The Severed Foot Found In Bath Is Probably A Medical Exhibit, Police Say

    Detectives said they'd be asking medical centres "if they've cleared out any cellars recently, that kind of thing."

    Remember that severed foot found in a park in Bath, Somerset, a few months ago?

    Yeah, this one. (Warning: a severed foot. Obviously.)

    Dog walkers discovered the foot on 19 February.

    Simon Clarke and Nicky Jefferies were walking their dogs when Jefferies' cocker spaniel, Ollie, found the partially decayed foot at around 8am.

    "We all had a look at it and it was indeed a foot," Clarke told the Bath Chronicle.

    "It was lying on the grass, severed about four inches above the ankle. It looks like quite an old foot and it might have been unearthed."

    A police investigation was launched.

    We're investigating after a foot was found in a Bath park. We've cordoned off the area and CSI are on scene (1/2) https://t.co/HHtyERAj0N

    Somerset and Avon police now believe no crime has been committed, but are still none the wiser as to how exactly the foot came to be in a muddy Bath park.

    The foot is definitely human, and is believed to have come from someone in their twenties. A number of forensic examinations were unable to extract any DNA.

    Dr Heather Bonney, a forensic anthropologist at the Natural History Museum in London, suggested to the BBC that the foot may have been preserved in something like formaldehyde, causing the DNA to corrode.
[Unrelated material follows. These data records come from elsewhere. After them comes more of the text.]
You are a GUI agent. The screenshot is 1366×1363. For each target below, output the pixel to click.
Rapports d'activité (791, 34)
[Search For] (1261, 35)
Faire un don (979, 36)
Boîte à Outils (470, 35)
    She said the appearance of the foot was "entirely consistent with being either a medical, anatomical, or museum specimen".

    A Home Office pathologist added that the severed limb "didn't appear to be fresh but neither did it appear to be rotten".

    Other experts agree.

    Dr John Troyer, of Bath University's Centre for Death and and Society, said the owner may have not known how to dispose of it properly.

    Local police said they will continue to investigate any new information.

    Detective Inspector Paul Catton said: "We have carried out an extensive investigation into the foot and we have exhausted all active lines of enquiry pending any new information.

    "We are satisfied that no crime has been committed and that the foot is more than likely an exhibit from a medical or educational establishment."

    "The public really want answers and I want answers," he told the BBC.

    Catton appealed to local medical centres to contact the police if they had misplaced any limbs recently: "I'll be asking them if they've cleared out any cellars recently, that kind of thing."